• Task instructions
Word-for-word repetition of the records below is needed, but only from the line holding "At what coordinates should I click to accomplish: Click line" through the final line, with pictures excluded.

• Given entries
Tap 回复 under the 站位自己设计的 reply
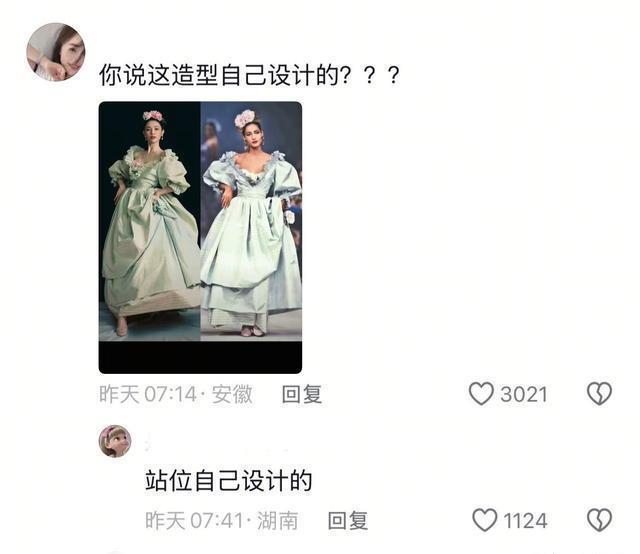click(348, 521)
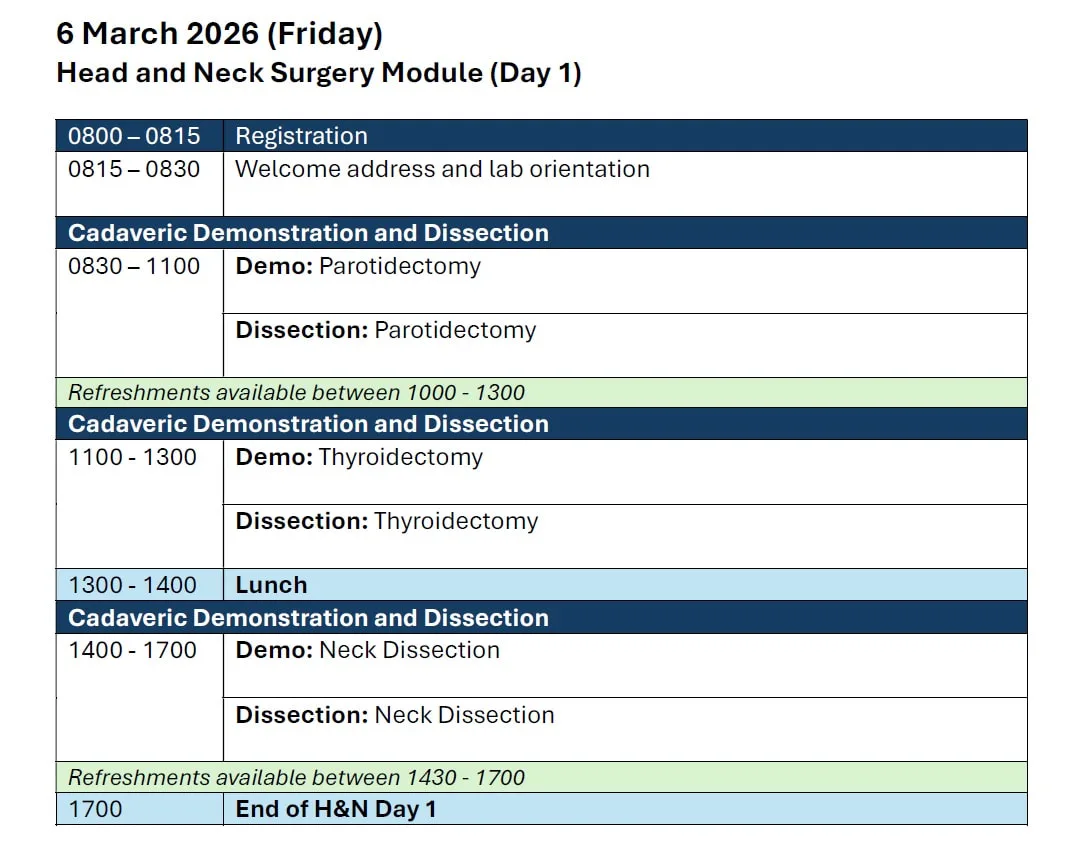Click the Dissection: Parotidectomy cell

coord(624,346)
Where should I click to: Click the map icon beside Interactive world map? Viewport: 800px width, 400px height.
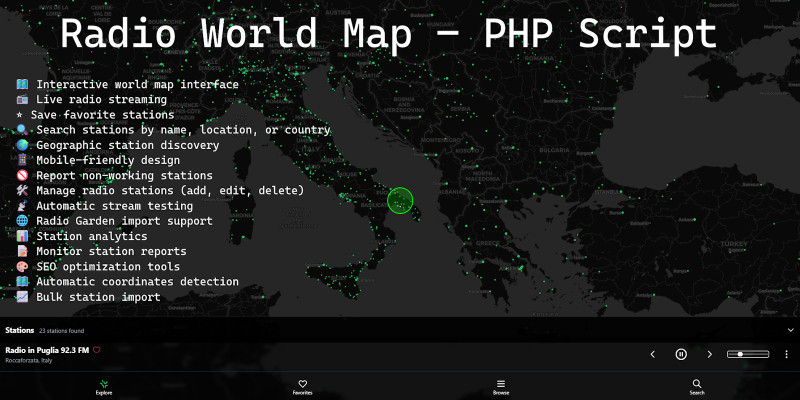pyautogui.click(x=22, y=85)
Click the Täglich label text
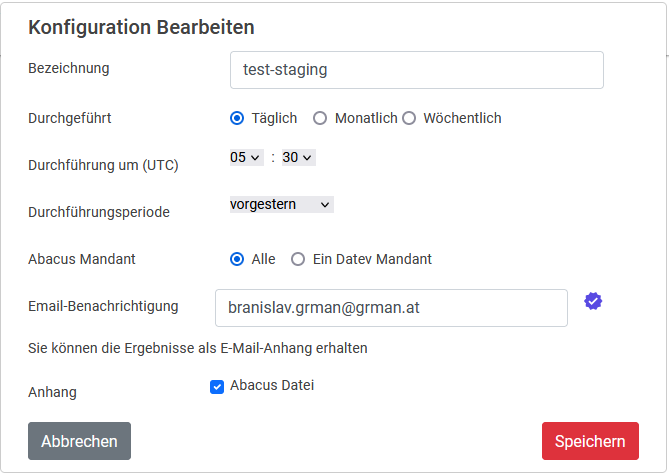669x474 pixels. point(274,118)
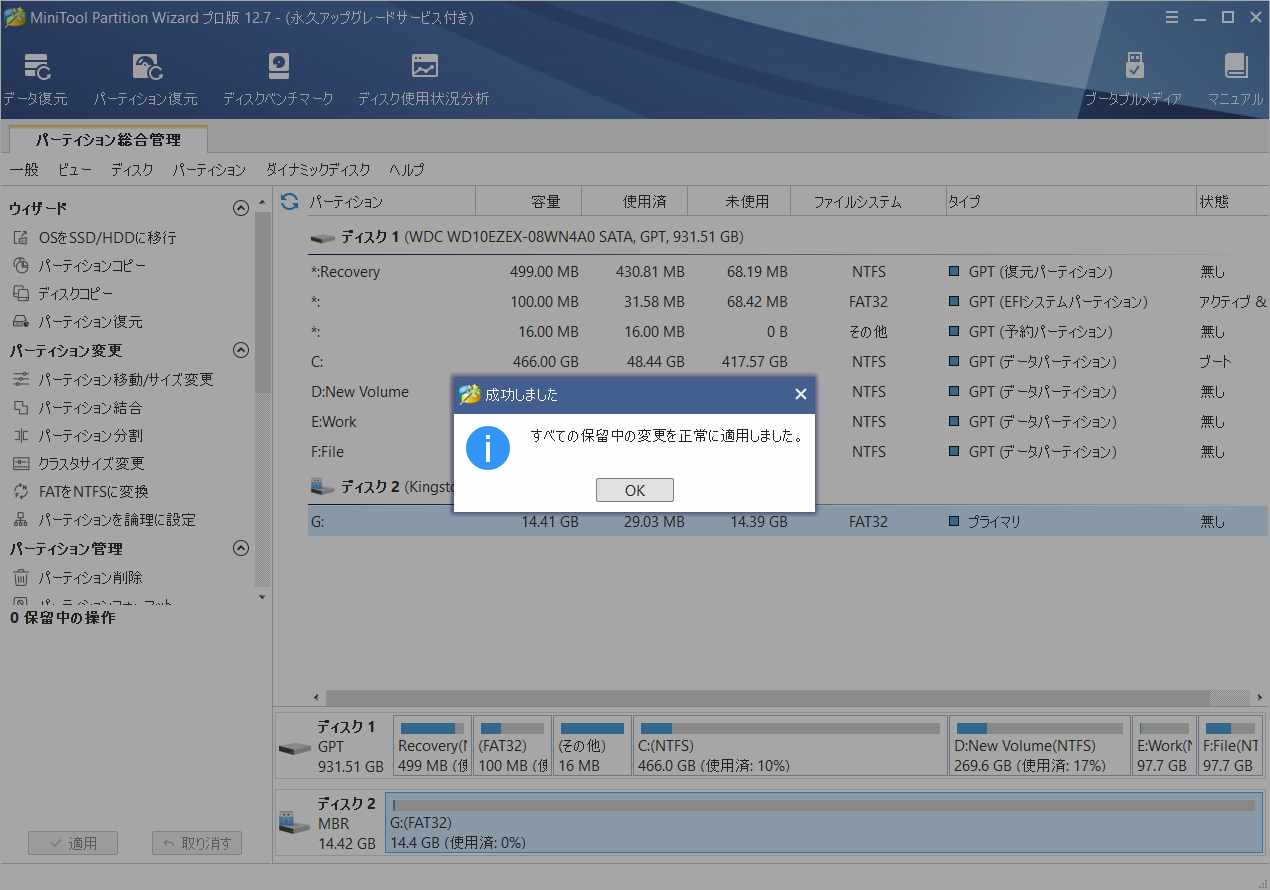Click the horizontal scrollbar under partition list

click(x=760, y=697)
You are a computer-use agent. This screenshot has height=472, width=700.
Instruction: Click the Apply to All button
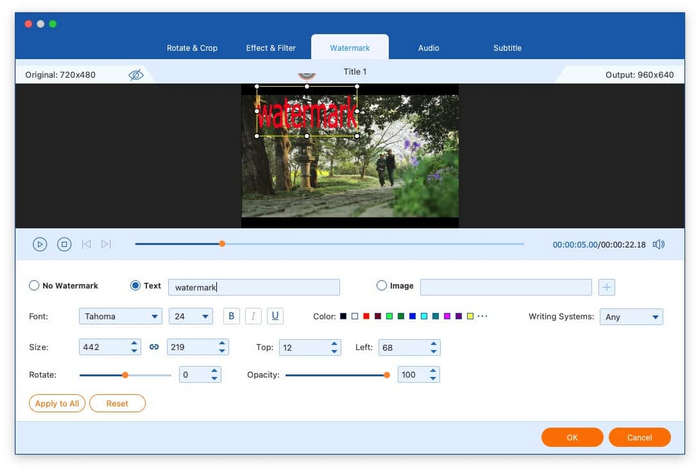57,404
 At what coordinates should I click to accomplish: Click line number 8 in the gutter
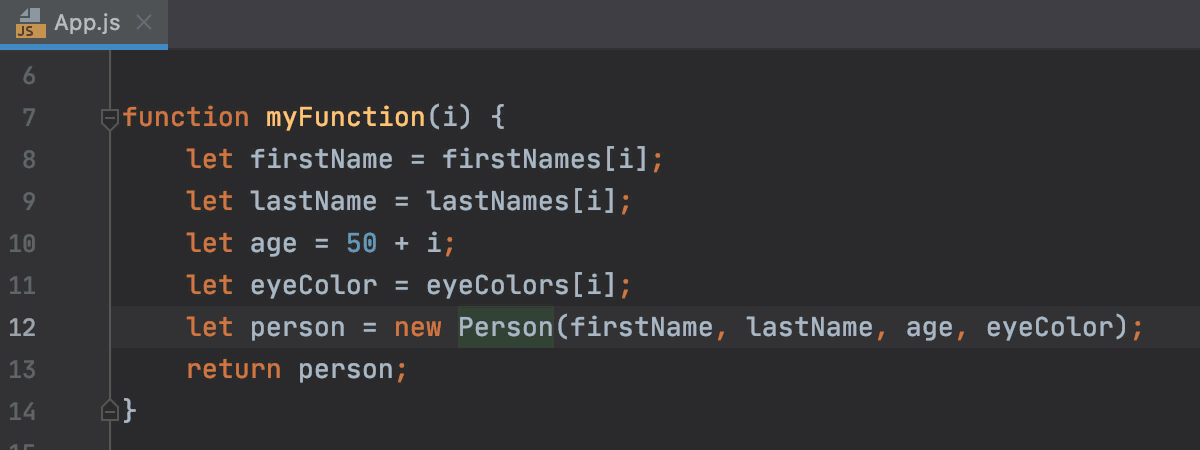coord(28,160)
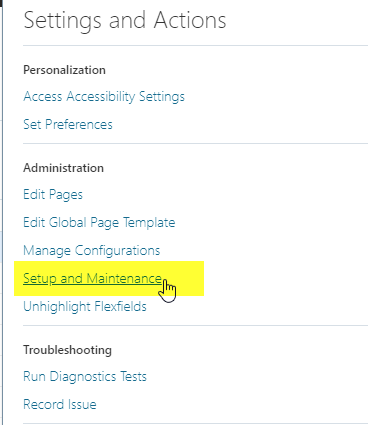Click the Administration section heading
The width and height of the screenshot is (368, 425).
[x=63, y=168]
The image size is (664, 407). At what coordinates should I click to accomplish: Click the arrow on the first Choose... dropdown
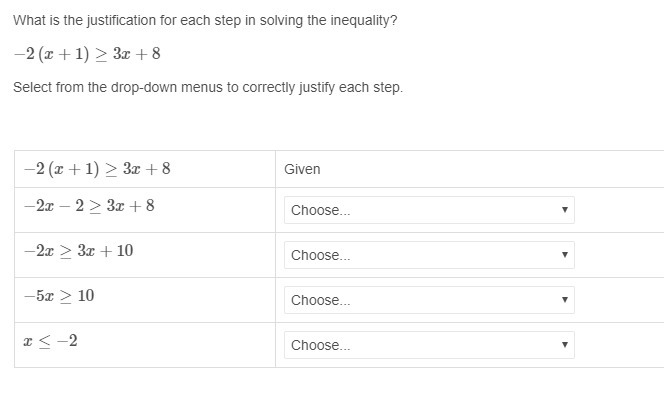click(x=564, y=210)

• Exercise output
 At what coordinates should I click to accomplish: Click line number 8 in the gutter
coord(28,160)
Click the Administration section heading
The width and height of the screenshot is (368, 425).
[x=63, y=168]
The image size is (664, 407). At what coordinates should I click to accomplish: Click the arrow on the first Choose... dropdown
click(x=564, y=210)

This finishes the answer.